__What you have to do__. Your answer should be the records below, repeated exactly as they stand.

__Data to process__.
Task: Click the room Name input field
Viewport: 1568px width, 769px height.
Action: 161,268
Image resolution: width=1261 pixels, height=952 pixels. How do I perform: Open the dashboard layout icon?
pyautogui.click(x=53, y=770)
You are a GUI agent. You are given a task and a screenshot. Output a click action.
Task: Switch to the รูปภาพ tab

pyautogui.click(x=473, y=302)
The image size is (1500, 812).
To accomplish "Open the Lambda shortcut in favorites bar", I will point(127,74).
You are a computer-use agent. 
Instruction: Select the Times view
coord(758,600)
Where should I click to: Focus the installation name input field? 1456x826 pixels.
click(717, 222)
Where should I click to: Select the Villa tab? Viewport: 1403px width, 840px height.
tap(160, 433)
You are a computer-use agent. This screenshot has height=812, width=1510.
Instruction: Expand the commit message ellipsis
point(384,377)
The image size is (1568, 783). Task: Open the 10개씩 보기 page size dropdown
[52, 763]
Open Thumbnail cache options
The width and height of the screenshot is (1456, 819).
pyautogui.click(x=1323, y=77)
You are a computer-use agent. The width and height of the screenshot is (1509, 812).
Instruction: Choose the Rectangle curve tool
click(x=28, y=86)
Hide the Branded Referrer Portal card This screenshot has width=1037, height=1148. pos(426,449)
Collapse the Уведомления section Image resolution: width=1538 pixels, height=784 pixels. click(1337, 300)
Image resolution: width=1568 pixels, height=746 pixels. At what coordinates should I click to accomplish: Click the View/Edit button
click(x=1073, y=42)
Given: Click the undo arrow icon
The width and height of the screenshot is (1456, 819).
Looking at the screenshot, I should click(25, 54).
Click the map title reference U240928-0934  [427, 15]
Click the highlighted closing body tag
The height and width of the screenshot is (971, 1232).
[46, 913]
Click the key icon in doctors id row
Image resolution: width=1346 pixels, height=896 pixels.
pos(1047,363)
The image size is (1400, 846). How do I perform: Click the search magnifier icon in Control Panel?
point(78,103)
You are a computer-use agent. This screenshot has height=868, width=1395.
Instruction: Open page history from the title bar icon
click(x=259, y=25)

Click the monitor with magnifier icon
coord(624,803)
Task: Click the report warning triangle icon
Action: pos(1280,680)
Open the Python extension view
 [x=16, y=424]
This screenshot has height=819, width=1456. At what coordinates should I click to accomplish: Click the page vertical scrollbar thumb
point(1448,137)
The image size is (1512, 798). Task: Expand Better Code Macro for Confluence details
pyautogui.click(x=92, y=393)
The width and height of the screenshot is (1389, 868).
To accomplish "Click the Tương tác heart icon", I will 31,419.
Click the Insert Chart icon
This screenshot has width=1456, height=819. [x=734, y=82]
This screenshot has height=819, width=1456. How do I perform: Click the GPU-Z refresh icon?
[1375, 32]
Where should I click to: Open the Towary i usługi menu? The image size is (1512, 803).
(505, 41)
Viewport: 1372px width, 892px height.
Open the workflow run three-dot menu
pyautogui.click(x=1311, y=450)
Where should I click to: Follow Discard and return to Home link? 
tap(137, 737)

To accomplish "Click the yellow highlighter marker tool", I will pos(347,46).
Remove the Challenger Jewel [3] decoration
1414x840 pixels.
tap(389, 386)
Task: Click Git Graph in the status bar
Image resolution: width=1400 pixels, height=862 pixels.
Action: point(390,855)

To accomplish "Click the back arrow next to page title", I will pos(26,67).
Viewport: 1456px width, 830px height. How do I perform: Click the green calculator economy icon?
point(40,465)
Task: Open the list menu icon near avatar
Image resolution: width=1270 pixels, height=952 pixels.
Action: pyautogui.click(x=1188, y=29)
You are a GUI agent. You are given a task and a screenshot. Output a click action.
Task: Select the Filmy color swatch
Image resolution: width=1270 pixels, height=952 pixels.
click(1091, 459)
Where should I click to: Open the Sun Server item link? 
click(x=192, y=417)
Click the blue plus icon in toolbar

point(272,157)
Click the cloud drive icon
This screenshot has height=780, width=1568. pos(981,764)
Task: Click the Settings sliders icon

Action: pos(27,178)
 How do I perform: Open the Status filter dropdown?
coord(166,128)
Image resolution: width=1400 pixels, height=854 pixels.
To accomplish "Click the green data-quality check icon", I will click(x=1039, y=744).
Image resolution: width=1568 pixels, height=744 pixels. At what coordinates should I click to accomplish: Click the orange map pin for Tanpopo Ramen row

__Finished task__.
Task: Click the room Name input field
Viewport: 1568px width, 769px height.
Action: 161,268
Image resolution: width=1261 pixels, height=952 pixels. How do I perform: Open the dashboard layout icon?
pyautogui.click(x=53, y=770)
You are a GUI agent. You are given a task and a screenshot. Output a click action.
Task: Switch to the รูปภาพ tab

pyautogui.click(x=473, y=302)
The image size is (1500, 812).
To accomplish "Open the Lambda shortcut in favorites bar", I will point(127,74).
You are a computer-use agent. 
Instruction: Select the Times view
coord(758,600)
Where should I click to: Focus the installation name input field? 1456x826 pixels.
click(717, 222)
Where should I click to: Select the Villa tab? Viewport: 1403px width, 840px height.
tap(160, 433)
You are a computer-use agent. This screenshot has height=812, width=1510.
Instruction: Expand the commit message ellipsis
point(384,377)
The image size is (1568, 783). Task: Open the 10개씩 보기 page size dropdown
[52, 763]
Open Thumbnail cache options
The width and height of the screenshot is (1456, 819).
pyautogui.click(x=1323, y=77)
You are a computer-use agent. The width and height of the screenshot is (1509, 812).
Instruction: Choose the Rectangle curve tool
click(x=28, y=86)
Hide the Branded Referrer Portal card This screenshot has width=1037, height=1148. pos(426,449)
Collapse the Уведомления section Image resolution: width=1538 pixels, height=784 pixels. click(1337, 300)
Image resolution: width=1568 pixels, height=746 pixels. At what coordinates should I click to accomplish: Click the View/Edit button
click(x=1073, y=42)
Given: Click the undo arrow icon
The width and height of the screenshot is (1456, 819).
Looking at the screenshot, I should click(25, 54).
Click the map title reference U240928-0934  [427, 15]
Click the highlighted closing body tag
The height and width of the screenshot is (971, 1232).
[46, 913]
Click the key icon in doctors id row
Image resolution: width=1346 pixels, height=896 pixels.
pos(1047,363)
The image size is (1400, 846). How do I perform: Click the search magnifier icon in Control Panel?
point(78,103)
You are a computer-use agent. This screenshot has height=868, width=1395.
Instruction: Open page history from the title bar icon
click(x=259, y=25)

Click the monitor with magnifier icon
coord(624,803)
Task: Click the report warning triangle icon
Action: pos(1280,680)
Open the Python extension view
 [x=16, y=424]
This screenshot has height=819, width=1456. At what coordinates should I click to accomplish: Click the page vertical scrollbar thumb
point(1448,137)
The image size is (1512, 798). Task: Expand Better Code Macro for Confluence details
pyautogui.click(x=92, y=393)
The width and height of the screenshot is (1389, 868).
To accomplish "Click the Tương tác heart icon", I will 31,419.
Click the Insert Chart icon
This screenshot has width=1456, height=819. [x=734, y=82]
This screenshot has height=819, width=1456. How do I perform: Click the GPU-Z refresh icon?
[1375, 32]
Where should I click to: Open the Towary i usługi menu? The image size is (1512, 803).
(505, 41)
Viewport: 1372px width, 892px height.
Open the workflow run three-dot menu
pyautogui.click(x=1311, y=450)
Where should I click to: Follow Discard and return to Home link? 
tap(137, 737)

To accomplish "Click the yellow highlighter marker tool", I will pos(347,46).
Remove the Challenger Jewel [3] decoration
1414x840 pixels.
tap(389, 386)
Task: Click Git Graph in the status bar
Image resolution: width=1400 pixels, height=862 pixels.
Action: point(390,855)

To accomplish "Click the back arrow next to page title", I will pos(26,67).
Viewport: 1456px width, 830px height. How do I perform: Click the green calculator economy icon?
point(40,465)
Task: Open the list menu icon near avatar
Image resolution: width=1270 pixels, height=952 pixels.
Action: pyautogui.click(x=1188, y=29)
You are a GUI agent. You are given a task and a screenshot. Output a click action.
Task: Select the Filmy color swatch
Image resolution: width=1270 pixels, height=952 pixels.
click(1091, 459)
Where should I click to: Open the Sun Server item link? 
click(x=192, y=417)
Click the blue plus icon in toolbar

point(272,157)
Click the cloud drive icon
This screenshot has height=780, width=1568. pos(981,764)
Task: Click the Settings sliders icon

Action: pos(27,178)
 How do I perform: Open the Status filter dropdown?
coord(166,128)
Image resolution: width=1400 pixels, height=854 pixels.
To accomplish "Click the green data-quality check icon", I will click(x=1039, y=744).
Image resolution: width=1568 pixels, height=744 pixels. At what coordinates should I click to accomplish: Click the orange map pin for Tanpopo Ramen row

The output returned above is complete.